- [EXERCISE DIRECTIONS]:
The data below holds the lines to copy: everything from the line containing "You are a computer-use agent. The image" to the line containing "Click the magnifying", both ends included, set down exactly.

- [SUPPLIED RECORDS]:
******

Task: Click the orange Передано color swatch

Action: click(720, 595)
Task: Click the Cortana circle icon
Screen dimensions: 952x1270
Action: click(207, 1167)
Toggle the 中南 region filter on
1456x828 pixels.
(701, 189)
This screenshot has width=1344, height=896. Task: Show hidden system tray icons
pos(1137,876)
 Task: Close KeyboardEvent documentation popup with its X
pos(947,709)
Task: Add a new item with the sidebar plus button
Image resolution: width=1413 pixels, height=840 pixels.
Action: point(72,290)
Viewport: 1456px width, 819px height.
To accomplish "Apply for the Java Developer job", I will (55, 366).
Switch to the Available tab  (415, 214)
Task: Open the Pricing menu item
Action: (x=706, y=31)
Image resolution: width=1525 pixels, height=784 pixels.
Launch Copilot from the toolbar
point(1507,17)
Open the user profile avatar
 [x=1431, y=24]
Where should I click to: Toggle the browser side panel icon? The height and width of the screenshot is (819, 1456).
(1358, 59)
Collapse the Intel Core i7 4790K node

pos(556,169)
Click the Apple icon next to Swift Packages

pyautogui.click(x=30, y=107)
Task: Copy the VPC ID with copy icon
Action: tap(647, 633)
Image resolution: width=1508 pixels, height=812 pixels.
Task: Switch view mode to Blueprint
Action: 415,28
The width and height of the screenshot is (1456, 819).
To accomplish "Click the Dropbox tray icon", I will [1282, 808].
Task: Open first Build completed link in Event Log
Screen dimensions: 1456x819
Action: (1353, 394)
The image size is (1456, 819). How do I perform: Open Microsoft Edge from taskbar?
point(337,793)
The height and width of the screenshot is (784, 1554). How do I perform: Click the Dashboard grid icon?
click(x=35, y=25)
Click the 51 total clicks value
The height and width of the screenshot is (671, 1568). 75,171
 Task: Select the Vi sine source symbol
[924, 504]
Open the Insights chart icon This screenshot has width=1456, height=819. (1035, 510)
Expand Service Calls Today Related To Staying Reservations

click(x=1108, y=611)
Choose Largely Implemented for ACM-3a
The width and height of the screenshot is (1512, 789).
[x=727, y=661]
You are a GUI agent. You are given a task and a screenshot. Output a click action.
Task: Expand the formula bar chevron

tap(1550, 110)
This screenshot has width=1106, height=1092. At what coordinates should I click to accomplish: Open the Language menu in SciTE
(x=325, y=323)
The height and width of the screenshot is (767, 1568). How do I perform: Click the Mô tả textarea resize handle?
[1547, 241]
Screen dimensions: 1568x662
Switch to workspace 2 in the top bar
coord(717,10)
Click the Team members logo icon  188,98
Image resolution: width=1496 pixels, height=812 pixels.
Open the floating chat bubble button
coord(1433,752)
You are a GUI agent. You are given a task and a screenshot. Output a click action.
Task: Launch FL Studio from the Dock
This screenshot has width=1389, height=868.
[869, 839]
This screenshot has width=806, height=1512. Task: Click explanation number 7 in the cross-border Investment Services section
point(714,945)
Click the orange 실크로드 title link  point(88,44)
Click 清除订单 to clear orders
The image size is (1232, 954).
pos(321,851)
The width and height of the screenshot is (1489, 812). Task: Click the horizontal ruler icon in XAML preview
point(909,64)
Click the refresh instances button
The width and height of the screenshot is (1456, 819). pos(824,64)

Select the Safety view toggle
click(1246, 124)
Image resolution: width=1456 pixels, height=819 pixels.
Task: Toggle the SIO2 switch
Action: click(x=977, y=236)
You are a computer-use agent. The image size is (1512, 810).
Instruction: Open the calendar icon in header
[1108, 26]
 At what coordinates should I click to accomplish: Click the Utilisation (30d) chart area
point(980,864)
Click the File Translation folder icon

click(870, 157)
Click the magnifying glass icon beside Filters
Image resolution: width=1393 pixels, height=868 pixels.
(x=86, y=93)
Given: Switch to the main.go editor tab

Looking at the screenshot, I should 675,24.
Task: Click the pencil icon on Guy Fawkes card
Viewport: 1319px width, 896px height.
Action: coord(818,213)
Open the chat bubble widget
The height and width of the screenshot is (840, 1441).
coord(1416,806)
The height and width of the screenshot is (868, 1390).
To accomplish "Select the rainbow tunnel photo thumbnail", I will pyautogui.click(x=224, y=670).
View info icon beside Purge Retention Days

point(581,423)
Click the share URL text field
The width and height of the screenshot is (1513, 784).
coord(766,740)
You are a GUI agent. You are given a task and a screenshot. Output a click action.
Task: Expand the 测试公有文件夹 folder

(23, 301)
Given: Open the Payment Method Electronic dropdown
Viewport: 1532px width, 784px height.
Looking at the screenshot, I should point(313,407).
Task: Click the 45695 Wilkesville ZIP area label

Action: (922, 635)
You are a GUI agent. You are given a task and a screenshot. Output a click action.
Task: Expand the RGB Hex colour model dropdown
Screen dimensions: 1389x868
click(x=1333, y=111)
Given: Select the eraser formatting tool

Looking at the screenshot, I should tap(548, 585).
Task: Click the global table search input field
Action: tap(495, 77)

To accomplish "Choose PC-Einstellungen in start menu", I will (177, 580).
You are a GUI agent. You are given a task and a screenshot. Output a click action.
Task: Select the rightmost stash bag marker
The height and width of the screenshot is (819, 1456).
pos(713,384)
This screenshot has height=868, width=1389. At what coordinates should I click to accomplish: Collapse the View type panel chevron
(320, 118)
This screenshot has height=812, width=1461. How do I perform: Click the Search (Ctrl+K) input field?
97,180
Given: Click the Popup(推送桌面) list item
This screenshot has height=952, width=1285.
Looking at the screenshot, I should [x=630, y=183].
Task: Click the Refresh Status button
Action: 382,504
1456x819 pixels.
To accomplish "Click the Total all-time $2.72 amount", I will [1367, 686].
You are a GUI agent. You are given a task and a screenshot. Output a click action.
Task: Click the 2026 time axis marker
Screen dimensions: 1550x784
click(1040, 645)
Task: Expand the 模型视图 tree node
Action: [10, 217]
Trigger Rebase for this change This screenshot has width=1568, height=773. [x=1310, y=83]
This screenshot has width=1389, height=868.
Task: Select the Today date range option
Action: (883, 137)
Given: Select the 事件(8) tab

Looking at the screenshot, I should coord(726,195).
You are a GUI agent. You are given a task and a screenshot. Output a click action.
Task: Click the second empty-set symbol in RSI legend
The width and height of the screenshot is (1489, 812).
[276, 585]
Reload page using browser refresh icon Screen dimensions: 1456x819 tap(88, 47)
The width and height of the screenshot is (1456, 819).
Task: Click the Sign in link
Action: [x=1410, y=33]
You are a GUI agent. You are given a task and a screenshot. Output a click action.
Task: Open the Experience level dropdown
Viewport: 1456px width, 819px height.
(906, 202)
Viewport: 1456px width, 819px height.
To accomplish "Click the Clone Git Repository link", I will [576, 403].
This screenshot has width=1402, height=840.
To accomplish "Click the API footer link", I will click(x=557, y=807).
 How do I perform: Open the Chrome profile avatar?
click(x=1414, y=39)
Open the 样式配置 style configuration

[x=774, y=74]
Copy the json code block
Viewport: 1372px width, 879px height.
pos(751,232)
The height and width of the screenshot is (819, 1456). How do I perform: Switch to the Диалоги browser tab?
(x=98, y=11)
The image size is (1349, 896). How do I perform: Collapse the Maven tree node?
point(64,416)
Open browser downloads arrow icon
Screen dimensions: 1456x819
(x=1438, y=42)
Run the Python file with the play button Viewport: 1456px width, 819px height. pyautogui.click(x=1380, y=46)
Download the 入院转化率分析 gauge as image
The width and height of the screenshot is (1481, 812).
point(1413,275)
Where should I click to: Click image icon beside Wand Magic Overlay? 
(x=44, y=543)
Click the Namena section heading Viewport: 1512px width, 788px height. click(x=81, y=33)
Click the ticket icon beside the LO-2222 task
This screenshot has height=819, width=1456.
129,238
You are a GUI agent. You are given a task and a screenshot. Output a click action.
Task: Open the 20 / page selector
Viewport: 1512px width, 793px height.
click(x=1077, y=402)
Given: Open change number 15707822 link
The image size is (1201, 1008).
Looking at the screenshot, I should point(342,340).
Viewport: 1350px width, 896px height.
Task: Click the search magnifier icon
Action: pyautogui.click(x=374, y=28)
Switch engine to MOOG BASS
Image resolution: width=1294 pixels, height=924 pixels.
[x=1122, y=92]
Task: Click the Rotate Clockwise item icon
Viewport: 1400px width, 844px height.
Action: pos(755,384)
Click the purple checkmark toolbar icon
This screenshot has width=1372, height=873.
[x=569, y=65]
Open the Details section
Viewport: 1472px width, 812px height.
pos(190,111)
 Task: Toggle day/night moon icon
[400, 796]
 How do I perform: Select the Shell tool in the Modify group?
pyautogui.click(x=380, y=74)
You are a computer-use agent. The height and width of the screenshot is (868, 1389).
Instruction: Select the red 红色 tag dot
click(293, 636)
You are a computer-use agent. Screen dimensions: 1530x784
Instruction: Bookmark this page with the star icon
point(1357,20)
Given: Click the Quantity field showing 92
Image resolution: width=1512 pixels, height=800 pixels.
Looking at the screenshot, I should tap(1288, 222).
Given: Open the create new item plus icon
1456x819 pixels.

******

- [COMPLETED EXERCISE]:
You are a computer-use agent. The image size is (1512, 810).
Instruction: Open the calendar icon in header
[1108, 26]
 At what coordinates should I click to accomplish: Click the Utilisation (30d) chart area
point(980,864)
Click the File Translation folder icon

click(870, 157)
Click the magnifying glass icon beside Filters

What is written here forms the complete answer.